#### Requirement:
Without pictures, repeat the lines of the entries from the one containing "Viewport: 1119px width, 630px" through the last, both ends included, and nothing else.

Saved entries:

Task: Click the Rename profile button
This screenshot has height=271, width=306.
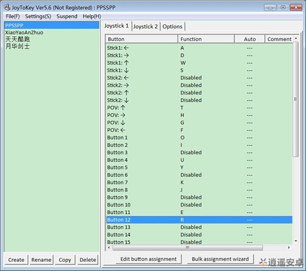Action: pyautogui.click(x=41, y=260)
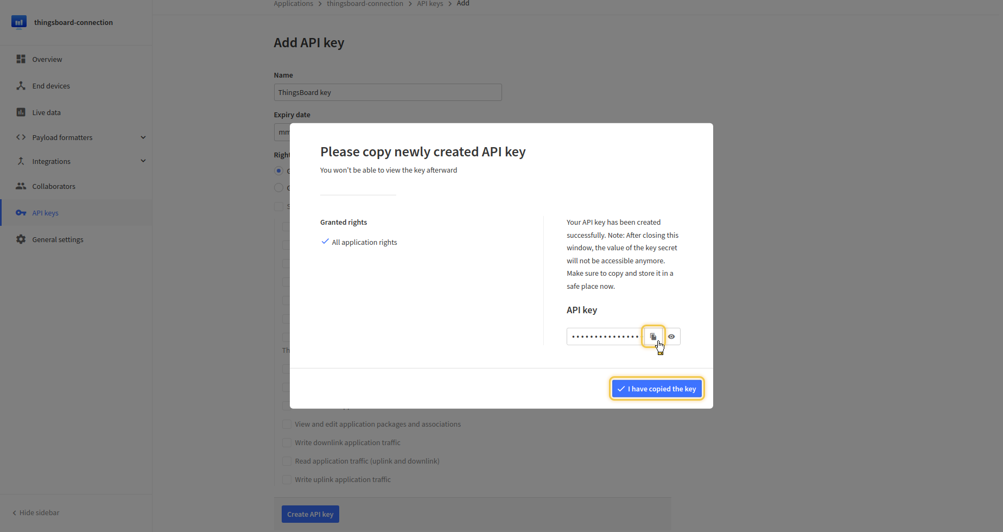Go to API keys breadcrumb link

coord(430,4)
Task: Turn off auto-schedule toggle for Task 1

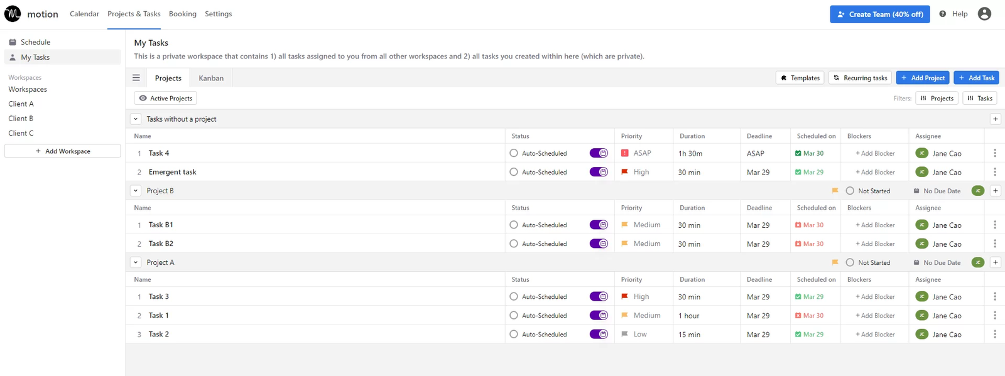Action: click(599, 316)
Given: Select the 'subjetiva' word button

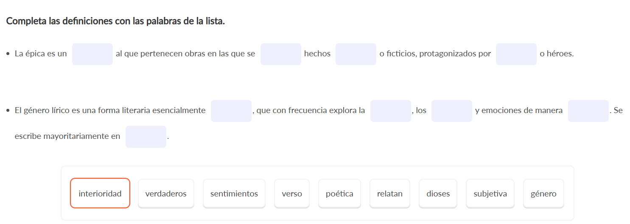Looking at the screenshot, I should pos(490,194).
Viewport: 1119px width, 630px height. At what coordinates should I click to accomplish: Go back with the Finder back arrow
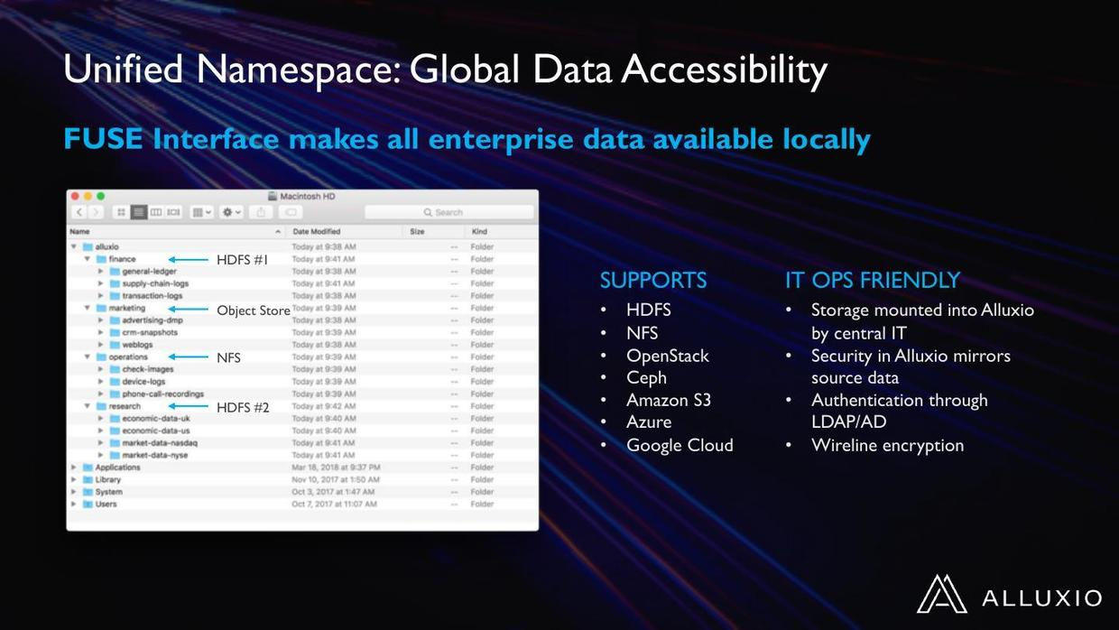(79, 212)
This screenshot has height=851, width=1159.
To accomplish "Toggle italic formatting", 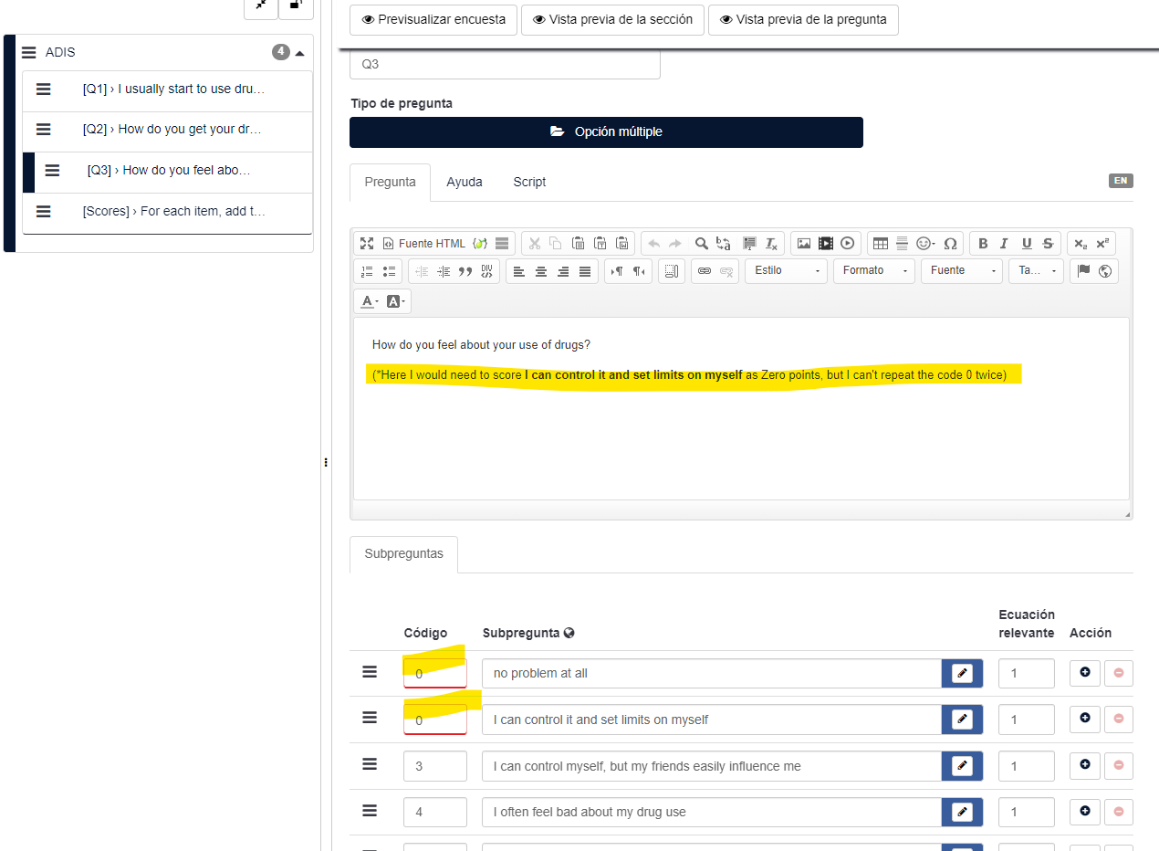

#### Solution for this exercise:
Viewport: 1119px width, 630px height. At what coordinates should I click to accomplish: Go back with the Finder back arrow
(79, 212)
This screenshot has height=851, width=1159.
To accomplish "Toggle italic formatting", 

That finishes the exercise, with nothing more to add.